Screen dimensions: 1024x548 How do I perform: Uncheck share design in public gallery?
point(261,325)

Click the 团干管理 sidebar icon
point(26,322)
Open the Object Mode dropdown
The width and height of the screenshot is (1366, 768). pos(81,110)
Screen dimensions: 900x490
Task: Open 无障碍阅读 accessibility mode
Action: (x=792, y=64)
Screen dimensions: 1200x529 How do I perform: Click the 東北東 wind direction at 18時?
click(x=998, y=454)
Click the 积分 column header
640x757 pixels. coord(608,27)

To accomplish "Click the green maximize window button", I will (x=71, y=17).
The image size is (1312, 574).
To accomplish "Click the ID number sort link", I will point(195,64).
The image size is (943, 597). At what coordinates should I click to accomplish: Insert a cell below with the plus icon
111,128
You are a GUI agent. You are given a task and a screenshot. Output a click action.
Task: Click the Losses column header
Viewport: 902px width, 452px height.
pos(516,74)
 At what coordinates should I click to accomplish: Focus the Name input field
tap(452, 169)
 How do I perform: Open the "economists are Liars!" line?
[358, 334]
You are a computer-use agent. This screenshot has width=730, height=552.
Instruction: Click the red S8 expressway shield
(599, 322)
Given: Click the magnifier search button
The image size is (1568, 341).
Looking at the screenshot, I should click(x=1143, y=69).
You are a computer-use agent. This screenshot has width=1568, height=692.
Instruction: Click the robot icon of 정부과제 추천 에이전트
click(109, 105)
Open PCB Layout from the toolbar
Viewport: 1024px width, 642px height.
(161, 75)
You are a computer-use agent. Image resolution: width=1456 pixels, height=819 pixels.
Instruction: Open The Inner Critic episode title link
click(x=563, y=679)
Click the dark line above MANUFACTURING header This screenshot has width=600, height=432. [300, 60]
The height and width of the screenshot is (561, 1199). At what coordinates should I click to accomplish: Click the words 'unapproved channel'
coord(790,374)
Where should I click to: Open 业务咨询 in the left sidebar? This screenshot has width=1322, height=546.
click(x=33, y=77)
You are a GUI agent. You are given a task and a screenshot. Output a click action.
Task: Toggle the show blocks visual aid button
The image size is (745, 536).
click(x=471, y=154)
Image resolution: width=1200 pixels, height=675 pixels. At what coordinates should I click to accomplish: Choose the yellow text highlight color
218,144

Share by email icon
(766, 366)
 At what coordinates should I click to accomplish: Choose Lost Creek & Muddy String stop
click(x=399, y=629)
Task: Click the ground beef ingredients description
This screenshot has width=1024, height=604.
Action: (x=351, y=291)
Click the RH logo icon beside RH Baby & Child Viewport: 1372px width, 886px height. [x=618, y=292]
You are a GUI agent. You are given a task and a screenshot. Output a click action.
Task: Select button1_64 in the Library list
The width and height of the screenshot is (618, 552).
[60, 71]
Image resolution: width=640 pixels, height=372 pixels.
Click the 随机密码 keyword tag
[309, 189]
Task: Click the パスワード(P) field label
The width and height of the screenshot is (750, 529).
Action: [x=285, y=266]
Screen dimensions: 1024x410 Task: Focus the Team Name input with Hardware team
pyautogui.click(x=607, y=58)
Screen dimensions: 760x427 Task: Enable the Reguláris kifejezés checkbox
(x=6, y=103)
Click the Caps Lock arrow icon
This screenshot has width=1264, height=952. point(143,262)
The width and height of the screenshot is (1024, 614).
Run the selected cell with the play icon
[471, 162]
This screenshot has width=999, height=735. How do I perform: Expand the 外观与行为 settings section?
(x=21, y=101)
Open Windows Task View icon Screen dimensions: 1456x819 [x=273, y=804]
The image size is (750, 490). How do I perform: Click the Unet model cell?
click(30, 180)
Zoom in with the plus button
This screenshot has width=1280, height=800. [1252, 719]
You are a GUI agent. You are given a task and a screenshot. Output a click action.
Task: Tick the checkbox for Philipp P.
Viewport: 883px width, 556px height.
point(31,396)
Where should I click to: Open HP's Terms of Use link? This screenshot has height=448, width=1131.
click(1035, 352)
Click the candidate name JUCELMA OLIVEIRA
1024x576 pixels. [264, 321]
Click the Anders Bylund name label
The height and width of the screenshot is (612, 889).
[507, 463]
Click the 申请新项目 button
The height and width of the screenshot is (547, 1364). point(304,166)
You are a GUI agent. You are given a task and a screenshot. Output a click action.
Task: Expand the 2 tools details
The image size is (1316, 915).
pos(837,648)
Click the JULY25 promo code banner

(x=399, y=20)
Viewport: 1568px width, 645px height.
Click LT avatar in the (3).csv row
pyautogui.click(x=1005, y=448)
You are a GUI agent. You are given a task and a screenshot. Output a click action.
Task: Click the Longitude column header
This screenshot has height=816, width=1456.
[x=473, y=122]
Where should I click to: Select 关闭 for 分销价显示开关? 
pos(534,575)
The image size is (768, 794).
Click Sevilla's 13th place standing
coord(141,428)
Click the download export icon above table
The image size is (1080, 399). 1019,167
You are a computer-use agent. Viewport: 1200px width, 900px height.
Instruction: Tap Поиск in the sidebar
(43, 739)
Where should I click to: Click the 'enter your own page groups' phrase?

Exercise goal: Exactly as shown above, return every record.

Result of the task:
Screen dimensions: 1024x548 How do I perform: Uncheck share design in public gallery?
point(261,325)

Click the 团干管理 sidebar icon
point(26,322)
Open the Object Mode dropdown
The width and height of the screenshot is (1366, 768). pos(81,110)
Screen dimensions: 900x490
Task: Open 无障碍阅读 accessibility mode
Action: (x=792, y=64)
Screen dimensions: 1200x529 How do I perform: Click the 東北東 wind direction at 18時?
click(x=998, y=454)
Click the 积分 column header
640x757 pixels. coord(608,27)

To accomplish "Click the green maximize window button", I will (x=71, y=17).
The image size is (1312, 574).
To accomplish "Click the ID number sort link", I will point(195,64).
The image size is (943, 597). At what coordinates should I click to accomplish: Insert a cell below with the plus icon
111,128
You are a GUI agent. You are given a task and a screenshot. Output a click action.
Task: Click the Losses column header
Viewport: 902px width, 452px height.
pos(516,74)
 At what coordinates should I click to accomplish: Focus the Name input field
tap(452, 169)
 How do I perform: Open the "economists are Liars!" line?
[358, 334]
You are a computer-use agent. This screenshot has width=730, height=552.
Instruction: Click the red S8 expressway shield
(599, 322)
Given: Click the magnifier search button
The image size is (1568, 341).
Looking at the screenshot, I should click(x=1143, y=69).
You are a computer-use agent. This screenshot has width=1568, height=692.
Instruction: Click the robot icon of 정부과제 추천 에이전트
click(109, 105)
Open PCB Layout from the toolbar
Viewport: 1024px width, 642px height.
(161, 75)
You are a computer-use agent. Image resolution: width=1456 pixels, height=819 pixels.
Instruction: Open The Inner Critic episode title link
click(x=563, y=679)
Click the dark line above MANUFACTURING header This screenshot has width=600, height=432. [300, 60]
The height and width of the screenshot is (561, 1199). At what coordinates should I click to accomplish: Click the words 'unapproved channel'
coord(790,374)
Where should I click to: Open 业务咨询 in the left sidebar? This screenshot has width=1322, height=546.
click(x=33, y=77)
You are a GUI agent. You are given a task and a screenshot. Output a click action.
Task: Toggle the show blocks visual aid button
The image size is (745, 536).
click(x=471, y=154)
Image resolution: width=1200 pixels, height=675 pixels. At what coordinates should I click to accomplish: Choose the yellow text highlight color
218,144

Share by email icon
(766, 366)
 At what coordinates should I click to accomplish: Choose Lost Creek & Muddy String stop
click(x=399, y=629)
Task: Click the ground beef ingredients description
This screenshot has width=1024, height=604.
Action: (x=351, y=291)
Click the RH logo icon beside RH Baby & Child Viewport: 1372px width, 886px height. [x=618, y=292]
You are a GUI agent. You are given a task and a screenshot. Output a click action.
Task: Select button1_64 in the Library list
The width and height of the screenshot is (618, 552).
[60, 71]
Image resolution: width=640 pixels, height=372 pixels.
Click the 随机密码 keyword tag
[309, 189]
Task: Click the パスワード(P) field label
The width and height of the screenshot is (750, 529).
Action: [x=285, y=266]
Screen dimensions: 1024x410 Task: Focus the Team Name input with Hardware team
pyautogui.click(x=607, y=58)
Screen dimensions: 760x427 Task: Enable the Reguláris kifejezés checkbox
(x=6, y=103)
Click the Caps Lock arrow icon
This screenshot has width=1264, height=952. point(143,262)
The width and height of the screenshot is (1024, 614).
Run the selected cell with the play icon
[471, 162]
This screenshot has width=999, height=735. How do I perform: Expand the 外观与行为 settings section?
(x=21, y=101)
Open Windows Task View icon Screen dimensions: 1456x819 [x=273, y=804]
The image size is (750, 490). How do I perform: Click the Unet model cell?
click(30, 180)
Zoom in with the plus button
This screenshot has width=1280, height=800. [1252, 719]
You are a GUI agent. You are given a task and a screenshot. Output a click action.
Task: Tick the checkbox for Philipp P.
Viewport: 883px width, 556px height.
point(31,396)
Where should I click to: Open HP's Terms of Use link? This screenshot has height=448, width=1131.
click(1035, 352)
Click the candidate name JUCELMA OLIVEIRA
1024x576 pixels. [264, 321]
Click the Anders Bylund name label
The height and width of the screenshot is (612, 889).
[507, 463]
Click the 申请新项目 button
The height and width of the screenshot is (547, 1364). point(304,166)
You are a GUI agent. You are given a task and a screenshot. Output a click action.
Task: Expand the 2 tools details
The image size is (1316, 915).
pos(837,648)
Click the JULY25 promo code banner

(x=399, y=20)
Viewport: 1568px width, 645px height.
Click LT avatar in the (3).csv row
pyautogui.click(x=1005, y=448)
You are a GUI agent. You are given a task and a screenshot. Output a click action.
Task: Click the Longitude column header
This screenshot has height=816, width=1456.
[x=473, y=122]
Where should I click to: Select 关闭 for 分销价显示开关? 
pos(534,575)
The image size is (768, 794).
Click Sevilla's 13th place standing
coord(141,428)
Click the download export icon above table
The image size is (1080, 399). 1019,167
You are a computer-use agent. Viewport: 1200px width, 900px height.
Instruction: Tap Поиск in the sidebar
(43, 739)
Where should I click to: Click the 'enter your own page groups' phrase?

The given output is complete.